Because the MD5 values of common passwords are easily calculated, make sure that the stored user passwords are not the MD5 values of common passwords that have been calculated, this method is implemented by adding a complex string to the original password, commonly known as "adding salt ":

def calc_md5(password):  return get_md5(password + 'the-Salt')

The MD5 password processed by Salt is hard to reverse-push the plaintext password through MD5 even if the user enters a simple password as long as it is not known by hackers.

However, if two users use the same simple password, such as 123456, two identical MD5 values will be stored in the database, which indicates that the passwords of the two users are the same. Is there a way for users with the same password to store different MD5 numbers?

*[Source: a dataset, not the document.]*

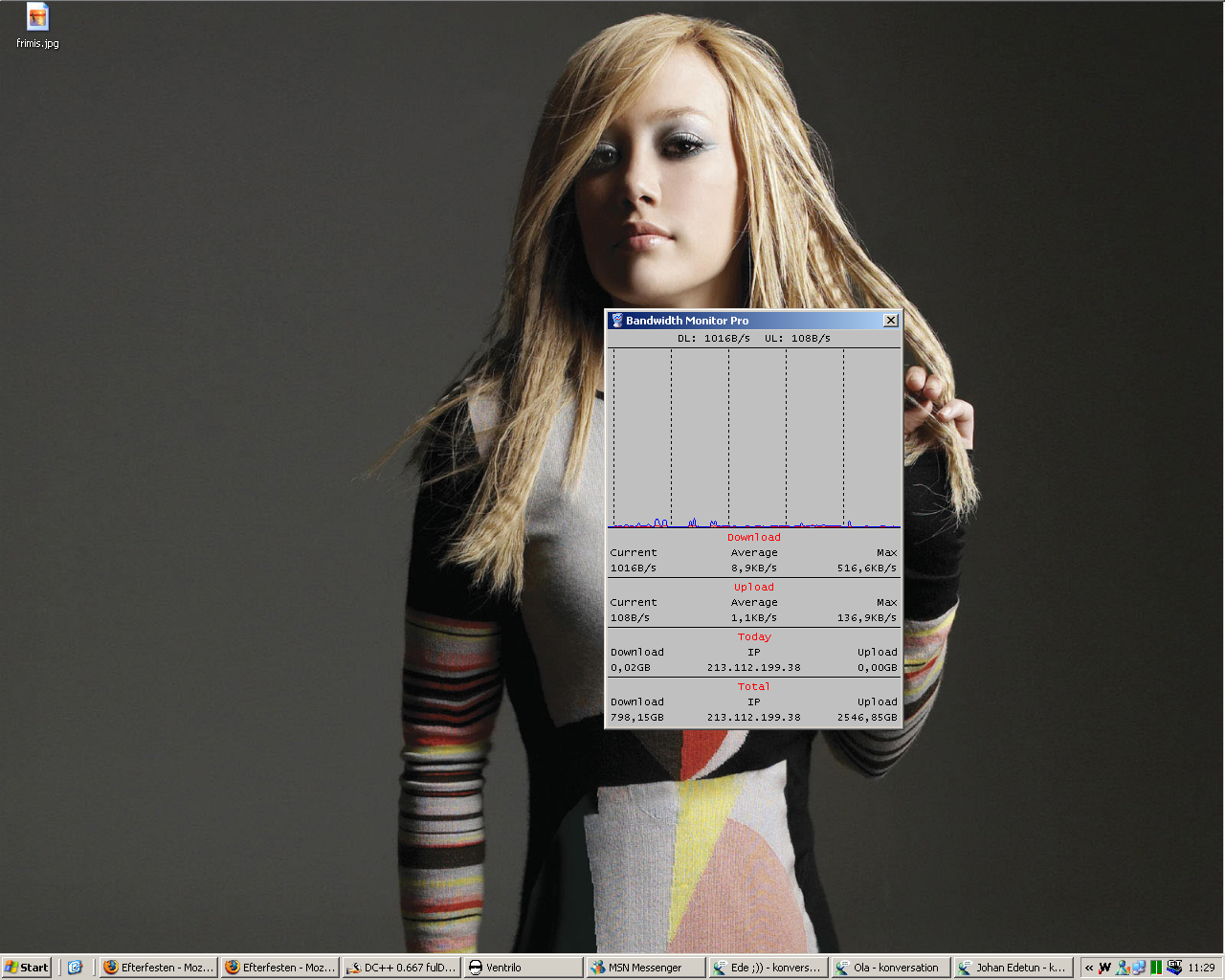
Task: Click the bandwidth traffic graph area
Action: (754, 437)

If you cannot modify the login name, you can calculate the MD5 value by using the login name as a part of the Salt, so that users with the same password can also store different MD5 values.

Exercise: simulate user registration based on the user's login name and password to calculate a safer MD5:

db = {}def register(username, password):  db[username] = get_md5(password + username + 'the-Salt')

Then, verify the user logon based on the modified MD5 algorithm:

def login(username, password):  pass

Summary

Abstract algorithms are widely used in many places. Note that the digest algorithm is not an encryption algorithm and cannot be used for encryption (because digest reverse plain text cannot be used). It can only be used to prevent tampering, however, its one-way computing feature determines that the user password can be verified without storing the plaintext password.